Dem Leadership Short-Circuits a Serious Miscalculation

Booker and Menendez.

It took a few days, but cooler and infinitely wiser heads among Democratic Party leaders — including presidential candidate Joe Biden —  prevailed and distanced themselves from demands from its vocal in house leftists that should the Senate confirm a Supreme Court justice nominee, the court should be expanded and packed with jurists who will swear to uphold the party’s legislative agenda.

As upset as they are over President Trump’s decision to fill the seat of the late Justice Ruth Bader Ginsberg no matter the outcome of the Nov. 3 election, party leaders quickly grasped the court packing demands as an ill-conceived and naked political attempt to impose an ideological litmus test on future nominees, requiring them to commit publicly to place partisan considerations ahead of legal precedent or constitutional strictures.

The scheme would reduce the constitution to nothing more powerful or binding than a series of suggestions, rather than as the document which provides the bedrock basis for a system of democracy.

Moreover, it exposes the party as a band of quarrelsome individuals angry over failing to get their own way and willing to change the rules to do so, no matter the damage it inflicts on judicial independence and integrity.

Lost in the clamor is the notion that the court was not created to reflect the prevailing political and partisan winds sweeping through Congress, but to rise above them, rule on the merits of cases before it and interpret the constitution in a manner consistent with the intention of the founders.

Indeed, the lifetime appointments to the court is an acknowledgement that justices should be insulated from political retribution and deserve protection from the partisan passions which so often drive legislative actions.

Democratic leaders were privately aghast at the court packing scheme, understanding that it played directly into Trump’s hands by shifting the debate away from whether a nomination should be submitted  some six weeks before the election and framed it as the kind of political combat so relished by the president.

Biden refused to be dragged into the controversy, potentially risking the wrath of the party’s far left but recognizing that putting distance between them was less damaging than appearing to be captured by them.

The Trump campaign has relentlessly pounded the theme that Biden represents an out of the mainstream school of thought, a tilt toward establishing a socialist, spendthrift, soft on crime  national administration.
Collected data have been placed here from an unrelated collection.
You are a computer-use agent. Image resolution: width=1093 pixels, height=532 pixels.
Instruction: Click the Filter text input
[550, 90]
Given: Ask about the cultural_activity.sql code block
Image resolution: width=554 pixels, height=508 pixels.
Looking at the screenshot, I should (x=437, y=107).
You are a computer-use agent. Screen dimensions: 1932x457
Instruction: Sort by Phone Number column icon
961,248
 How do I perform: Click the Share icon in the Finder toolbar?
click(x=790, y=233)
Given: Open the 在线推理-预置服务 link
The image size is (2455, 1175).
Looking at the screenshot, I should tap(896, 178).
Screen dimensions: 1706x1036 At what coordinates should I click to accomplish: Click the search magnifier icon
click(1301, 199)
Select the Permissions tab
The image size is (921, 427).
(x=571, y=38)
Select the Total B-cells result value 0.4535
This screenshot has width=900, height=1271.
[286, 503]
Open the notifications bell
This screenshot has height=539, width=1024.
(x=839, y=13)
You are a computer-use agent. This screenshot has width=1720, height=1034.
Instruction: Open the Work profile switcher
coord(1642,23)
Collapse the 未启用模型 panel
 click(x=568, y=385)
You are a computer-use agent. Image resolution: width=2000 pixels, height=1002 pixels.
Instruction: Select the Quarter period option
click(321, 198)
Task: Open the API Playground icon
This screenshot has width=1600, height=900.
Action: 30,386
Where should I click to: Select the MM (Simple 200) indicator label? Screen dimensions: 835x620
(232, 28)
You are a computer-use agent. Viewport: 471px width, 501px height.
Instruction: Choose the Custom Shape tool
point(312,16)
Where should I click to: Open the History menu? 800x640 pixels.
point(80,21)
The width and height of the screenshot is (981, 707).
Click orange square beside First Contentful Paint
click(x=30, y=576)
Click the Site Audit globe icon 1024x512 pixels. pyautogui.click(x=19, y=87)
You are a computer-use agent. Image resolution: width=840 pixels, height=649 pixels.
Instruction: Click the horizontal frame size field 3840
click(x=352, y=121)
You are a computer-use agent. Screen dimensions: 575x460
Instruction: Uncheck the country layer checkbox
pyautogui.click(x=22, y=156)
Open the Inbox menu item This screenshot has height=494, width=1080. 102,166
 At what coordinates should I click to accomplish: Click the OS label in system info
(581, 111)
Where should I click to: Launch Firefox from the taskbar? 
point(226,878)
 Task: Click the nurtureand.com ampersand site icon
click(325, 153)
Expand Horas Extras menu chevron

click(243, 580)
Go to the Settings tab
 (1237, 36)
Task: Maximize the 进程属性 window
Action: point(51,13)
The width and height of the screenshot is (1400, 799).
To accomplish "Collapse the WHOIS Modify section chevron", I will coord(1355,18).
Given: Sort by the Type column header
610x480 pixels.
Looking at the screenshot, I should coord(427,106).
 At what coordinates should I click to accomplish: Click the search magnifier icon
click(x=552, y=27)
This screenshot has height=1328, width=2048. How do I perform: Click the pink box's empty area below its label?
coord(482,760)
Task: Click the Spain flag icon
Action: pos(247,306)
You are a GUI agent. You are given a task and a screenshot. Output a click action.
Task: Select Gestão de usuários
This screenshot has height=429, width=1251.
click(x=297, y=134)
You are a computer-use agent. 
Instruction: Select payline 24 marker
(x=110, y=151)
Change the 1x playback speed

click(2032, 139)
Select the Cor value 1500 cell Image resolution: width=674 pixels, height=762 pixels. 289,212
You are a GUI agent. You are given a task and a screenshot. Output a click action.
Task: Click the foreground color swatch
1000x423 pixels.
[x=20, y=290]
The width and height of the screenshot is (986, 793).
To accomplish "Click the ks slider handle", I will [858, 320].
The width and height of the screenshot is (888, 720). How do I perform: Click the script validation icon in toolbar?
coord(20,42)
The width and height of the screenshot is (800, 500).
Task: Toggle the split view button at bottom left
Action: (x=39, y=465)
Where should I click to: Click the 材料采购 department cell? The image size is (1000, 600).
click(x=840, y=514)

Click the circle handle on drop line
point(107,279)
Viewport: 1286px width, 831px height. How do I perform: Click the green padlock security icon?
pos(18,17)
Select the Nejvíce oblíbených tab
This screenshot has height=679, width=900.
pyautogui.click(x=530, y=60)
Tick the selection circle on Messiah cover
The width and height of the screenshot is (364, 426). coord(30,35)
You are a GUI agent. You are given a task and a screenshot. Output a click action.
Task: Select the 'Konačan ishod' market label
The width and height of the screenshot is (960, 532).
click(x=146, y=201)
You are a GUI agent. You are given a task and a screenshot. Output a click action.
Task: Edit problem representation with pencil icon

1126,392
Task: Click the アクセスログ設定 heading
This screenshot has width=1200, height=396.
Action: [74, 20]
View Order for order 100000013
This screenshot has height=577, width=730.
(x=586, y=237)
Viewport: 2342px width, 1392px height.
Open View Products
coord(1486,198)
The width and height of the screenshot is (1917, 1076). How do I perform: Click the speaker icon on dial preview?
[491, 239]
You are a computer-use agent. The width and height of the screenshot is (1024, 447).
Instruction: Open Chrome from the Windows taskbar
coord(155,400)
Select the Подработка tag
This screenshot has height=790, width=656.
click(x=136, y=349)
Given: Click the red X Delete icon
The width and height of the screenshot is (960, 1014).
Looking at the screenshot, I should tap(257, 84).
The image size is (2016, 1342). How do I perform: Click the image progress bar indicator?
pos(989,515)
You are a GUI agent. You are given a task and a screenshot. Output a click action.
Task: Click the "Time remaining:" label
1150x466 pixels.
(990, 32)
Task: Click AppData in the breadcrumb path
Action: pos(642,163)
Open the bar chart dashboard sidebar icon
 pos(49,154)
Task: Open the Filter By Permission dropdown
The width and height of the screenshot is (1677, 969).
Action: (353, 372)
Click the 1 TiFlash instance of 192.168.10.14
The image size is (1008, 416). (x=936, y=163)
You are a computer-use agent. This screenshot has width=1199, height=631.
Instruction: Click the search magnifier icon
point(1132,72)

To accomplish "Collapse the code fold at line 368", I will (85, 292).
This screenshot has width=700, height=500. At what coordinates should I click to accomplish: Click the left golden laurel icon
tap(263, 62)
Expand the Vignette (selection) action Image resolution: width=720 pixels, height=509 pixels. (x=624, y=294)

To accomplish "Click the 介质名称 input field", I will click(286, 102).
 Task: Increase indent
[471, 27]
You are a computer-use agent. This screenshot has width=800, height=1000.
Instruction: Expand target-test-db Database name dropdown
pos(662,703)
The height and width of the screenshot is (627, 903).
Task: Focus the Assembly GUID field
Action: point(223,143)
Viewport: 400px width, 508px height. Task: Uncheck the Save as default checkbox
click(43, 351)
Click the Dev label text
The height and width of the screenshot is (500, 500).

Aligning himself with a plan to remake the Supreme Court into an arm of the Democratic Party would offer Trump another and more compelling line of attack.

A slight majority of the country favors delaying a nomination until after the election on the theory that, if Trump wins a second term and the Senate remains in Republican hands, the issue is resolved on its own.

If Biden wins, the theory goes, he should be given the opportunity to fill the vacancy as a matter of fundamental fairness to the expressed will of a majority of the voters.

Senate Majority Leader Mitch McConnell has brushed aside accusations of hypocrisy arising from his refusal to schedule action on a nominee to the court seven months prior to the 2016 election and, at this point, has secured the backing of his membership to move ahead with hearings and a confirmation vote.

It appears, moreover, that there are 51 or 52 votes committed to confirmation, provided the nominee displays the qualifications, intellect and temperament to serve.

Democrats are frustrated and upset, but they have no leverage.  They cannot block the nomination nor, it seems, defeat it on the Senate floor.

Falling victim to a scheme as radical as court packing to reflect their frustrations, however, is a serious miscalculation and the leadership has recognized it as such.

The vocal left will likely continue to ratchet up the rhetoric, arguing as loudly as it can that a potential 6-3 right of center balance on the court endangers much of the progress of recent years on social issues in particular.

Demanding a reconfiguration of the court to meet their demands, however, only serves to undermine public confidence in the judicial process and promotes a belief that a fair and unbiased application of the law and the constitution has taken a back seat to an obsession with political victories.

The ballot box remains the most effective and constructive way to address and resolve the issues facing the country.  It may strike some as unfair on occasion, but democracy is not unfailingly fair in every circumstance.

In fact, that’s why we have, enjoy and must preserve independent courts.

Carl Golden is a senior contributing analyst with the William J. Hughes Center for Public Policy at Stockton University.